Calculate how many lines in the following records hold the word "page", and report that number without comment.

_Data records_
((
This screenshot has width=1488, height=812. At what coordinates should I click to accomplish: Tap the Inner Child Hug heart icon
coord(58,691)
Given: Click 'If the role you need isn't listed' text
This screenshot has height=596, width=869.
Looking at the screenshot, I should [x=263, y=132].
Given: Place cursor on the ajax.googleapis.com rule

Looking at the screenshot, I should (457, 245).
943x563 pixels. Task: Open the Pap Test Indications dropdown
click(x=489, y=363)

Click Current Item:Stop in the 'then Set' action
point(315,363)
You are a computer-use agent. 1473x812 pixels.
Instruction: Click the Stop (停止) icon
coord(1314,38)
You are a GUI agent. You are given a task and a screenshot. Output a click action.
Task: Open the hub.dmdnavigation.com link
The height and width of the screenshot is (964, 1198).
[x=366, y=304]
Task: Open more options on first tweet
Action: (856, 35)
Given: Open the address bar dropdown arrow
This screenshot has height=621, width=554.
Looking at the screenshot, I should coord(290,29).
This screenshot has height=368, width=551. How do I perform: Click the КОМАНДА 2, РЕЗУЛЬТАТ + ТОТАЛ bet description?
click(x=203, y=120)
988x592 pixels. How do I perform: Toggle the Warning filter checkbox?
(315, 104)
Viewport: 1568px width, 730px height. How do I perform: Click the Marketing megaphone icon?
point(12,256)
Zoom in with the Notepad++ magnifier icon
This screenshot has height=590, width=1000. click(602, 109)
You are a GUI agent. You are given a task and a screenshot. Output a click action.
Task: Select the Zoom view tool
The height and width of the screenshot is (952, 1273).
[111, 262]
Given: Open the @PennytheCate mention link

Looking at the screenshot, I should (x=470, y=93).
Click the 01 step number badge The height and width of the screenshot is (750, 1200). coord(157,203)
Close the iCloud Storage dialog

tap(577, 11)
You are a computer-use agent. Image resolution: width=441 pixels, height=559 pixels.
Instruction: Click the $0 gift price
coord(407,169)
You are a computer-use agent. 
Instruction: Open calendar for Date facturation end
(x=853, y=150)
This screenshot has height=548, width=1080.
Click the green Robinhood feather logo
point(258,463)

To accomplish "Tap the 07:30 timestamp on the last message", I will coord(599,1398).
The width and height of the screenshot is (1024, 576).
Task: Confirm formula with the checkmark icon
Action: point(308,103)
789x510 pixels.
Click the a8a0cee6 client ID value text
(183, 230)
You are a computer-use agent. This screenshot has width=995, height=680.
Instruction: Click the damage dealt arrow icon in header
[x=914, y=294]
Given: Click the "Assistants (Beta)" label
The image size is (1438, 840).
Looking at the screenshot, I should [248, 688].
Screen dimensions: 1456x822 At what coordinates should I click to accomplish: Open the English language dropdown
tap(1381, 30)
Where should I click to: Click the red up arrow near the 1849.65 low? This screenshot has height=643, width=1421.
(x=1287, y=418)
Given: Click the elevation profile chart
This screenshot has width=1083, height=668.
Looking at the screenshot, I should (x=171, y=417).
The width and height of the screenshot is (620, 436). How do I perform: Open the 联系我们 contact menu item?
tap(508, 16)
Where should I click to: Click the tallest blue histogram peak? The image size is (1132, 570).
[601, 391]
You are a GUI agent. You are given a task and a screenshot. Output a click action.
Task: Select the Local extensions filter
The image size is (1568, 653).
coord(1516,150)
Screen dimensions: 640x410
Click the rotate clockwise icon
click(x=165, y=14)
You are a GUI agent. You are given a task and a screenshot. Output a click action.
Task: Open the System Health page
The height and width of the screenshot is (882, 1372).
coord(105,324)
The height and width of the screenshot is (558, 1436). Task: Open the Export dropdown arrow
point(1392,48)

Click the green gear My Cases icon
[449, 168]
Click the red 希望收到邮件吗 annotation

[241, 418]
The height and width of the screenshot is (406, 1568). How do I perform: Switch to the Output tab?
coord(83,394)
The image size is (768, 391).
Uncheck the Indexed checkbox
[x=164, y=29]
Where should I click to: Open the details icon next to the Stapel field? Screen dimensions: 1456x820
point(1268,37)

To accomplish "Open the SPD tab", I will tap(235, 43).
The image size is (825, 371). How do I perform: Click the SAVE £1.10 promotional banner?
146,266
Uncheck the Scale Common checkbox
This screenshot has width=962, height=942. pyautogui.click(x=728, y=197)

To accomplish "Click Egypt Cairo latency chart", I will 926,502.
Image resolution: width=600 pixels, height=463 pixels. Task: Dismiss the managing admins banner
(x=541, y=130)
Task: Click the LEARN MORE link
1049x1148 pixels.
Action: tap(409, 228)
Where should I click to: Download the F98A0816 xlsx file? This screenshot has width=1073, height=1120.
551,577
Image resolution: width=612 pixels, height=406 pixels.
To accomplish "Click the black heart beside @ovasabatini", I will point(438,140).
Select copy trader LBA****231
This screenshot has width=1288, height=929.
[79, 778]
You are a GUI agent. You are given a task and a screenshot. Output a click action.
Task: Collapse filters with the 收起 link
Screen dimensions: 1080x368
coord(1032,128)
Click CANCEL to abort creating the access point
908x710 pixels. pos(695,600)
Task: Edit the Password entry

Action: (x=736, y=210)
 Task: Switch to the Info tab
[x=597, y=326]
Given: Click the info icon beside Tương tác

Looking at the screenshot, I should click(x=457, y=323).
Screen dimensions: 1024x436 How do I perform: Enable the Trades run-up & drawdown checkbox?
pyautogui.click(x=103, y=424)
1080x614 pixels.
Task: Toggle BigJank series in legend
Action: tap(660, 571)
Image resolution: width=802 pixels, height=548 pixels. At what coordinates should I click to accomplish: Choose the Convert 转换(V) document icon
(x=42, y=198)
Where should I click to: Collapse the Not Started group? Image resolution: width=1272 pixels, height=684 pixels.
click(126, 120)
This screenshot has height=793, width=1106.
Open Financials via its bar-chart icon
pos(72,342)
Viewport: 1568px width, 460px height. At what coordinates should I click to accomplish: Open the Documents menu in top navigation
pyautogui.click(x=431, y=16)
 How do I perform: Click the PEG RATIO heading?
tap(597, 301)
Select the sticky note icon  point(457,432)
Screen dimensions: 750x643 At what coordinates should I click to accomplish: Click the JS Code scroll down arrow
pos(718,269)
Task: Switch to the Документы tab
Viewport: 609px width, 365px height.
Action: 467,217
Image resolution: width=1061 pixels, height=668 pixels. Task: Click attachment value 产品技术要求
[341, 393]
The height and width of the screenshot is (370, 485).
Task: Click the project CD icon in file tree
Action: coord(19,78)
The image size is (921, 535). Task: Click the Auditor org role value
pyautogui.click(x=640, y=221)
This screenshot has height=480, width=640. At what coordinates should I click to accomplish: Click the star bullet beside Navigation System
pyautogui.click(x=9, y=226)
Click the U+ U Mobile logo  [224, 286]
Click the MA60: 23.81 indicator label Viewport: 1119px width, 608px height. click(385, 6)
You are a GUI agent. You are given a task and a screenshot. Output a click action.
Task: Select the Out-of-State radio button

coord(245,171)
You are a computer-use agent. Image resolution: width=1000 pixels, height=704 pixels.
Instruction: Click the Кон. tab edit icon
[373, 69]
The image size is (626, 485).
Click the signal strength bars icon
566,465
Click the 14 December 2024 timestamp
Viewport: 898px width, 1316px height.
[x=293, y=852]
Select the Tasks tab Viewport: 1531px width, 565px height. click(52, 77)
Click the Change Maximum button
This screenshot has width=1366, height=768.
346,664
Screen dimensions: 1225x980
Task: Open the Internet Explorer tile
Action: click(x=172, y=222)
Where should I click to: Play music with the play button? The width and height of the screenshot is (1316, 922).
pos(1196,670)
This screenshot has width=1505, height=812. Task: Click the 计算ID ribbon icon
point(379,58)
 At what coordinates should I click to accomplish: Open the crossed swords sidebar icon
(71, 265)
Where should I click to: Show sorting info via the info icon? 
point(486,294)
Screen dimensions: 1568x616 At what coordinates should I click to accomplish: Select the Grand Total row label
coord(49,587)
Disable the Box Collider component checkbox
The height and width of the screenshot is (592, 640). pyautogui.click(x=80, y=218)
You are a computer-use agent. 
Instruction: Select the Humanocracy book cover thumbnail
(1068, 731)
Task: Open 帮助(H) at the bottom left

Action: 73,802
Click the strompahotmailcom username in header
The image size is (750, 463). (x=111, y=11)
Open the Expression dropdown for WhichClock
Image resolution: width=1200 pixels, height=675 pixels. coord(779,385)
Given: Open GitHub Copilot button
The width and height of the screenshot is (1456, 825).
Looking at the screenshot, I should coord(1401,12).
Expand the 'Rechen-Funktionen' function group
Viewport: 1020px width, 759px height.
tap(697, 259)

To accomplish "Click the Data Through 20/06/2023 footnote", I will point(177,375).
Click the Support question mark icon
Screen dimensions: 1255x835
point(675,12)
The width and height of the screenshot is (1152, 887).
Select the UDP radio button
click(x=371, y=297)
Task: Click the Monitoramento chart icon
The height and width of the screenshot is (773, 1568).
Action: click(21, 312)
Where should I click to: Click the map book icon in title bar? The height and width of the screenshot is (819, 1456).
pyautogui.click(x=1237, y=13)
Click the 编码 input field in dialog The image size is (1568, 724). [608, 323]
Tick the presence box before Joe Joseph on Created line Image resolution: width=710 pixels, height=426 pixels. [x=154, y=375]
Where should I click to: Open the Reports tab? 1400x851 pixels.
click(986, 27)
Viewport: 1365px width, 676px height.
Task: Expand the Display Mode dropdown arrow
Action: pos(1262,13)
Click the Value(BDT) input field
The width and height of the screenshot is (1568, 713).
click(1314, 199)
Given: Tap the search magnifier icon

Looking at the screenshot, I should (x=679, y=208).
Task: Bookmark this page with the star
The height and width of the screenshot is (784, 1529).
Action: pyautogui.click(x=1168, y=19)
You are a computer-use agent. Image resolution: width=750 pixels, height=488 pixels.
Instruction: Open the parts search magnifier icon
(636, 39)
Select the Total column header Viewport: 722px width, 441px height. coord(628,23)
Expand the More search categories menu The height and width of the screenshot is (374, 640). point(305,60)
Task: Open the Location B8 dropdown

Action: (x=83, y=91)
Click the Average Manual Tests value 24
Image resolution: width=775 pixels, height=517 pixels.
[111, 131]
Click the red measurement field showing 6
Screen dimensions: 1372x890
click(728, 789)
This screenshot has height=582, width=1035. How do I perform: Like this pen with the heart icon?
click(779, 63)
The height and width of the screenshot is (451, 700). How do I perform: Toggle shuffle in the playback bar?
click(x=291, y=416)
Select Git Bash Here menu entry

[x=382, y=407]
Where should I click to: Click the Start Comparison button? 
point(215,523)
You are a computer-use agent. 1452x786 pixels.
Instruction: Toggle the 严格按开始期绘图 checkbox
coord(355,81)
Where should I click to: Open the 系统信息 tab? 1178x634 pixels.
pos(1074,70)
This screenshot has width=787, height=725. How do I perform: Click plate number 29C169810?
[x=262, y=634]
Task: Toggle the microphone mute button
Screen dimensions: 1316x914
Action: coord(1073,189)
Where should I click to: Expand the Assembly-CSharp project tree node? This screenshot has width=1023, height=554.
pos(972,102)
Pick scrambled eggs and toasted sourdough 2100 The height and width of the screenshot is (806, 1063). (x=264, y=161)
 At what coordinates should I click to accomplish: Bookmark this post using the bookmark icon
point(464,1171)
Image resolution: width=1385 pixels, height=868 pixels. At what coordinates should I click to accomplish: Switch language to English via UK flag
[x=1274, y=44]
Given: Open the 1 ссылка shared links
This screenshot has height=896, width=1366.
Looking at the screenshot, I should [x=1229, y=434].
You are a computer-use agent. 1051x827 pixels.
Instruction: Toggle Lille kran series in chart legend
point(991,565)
))
_Solution for this task_
2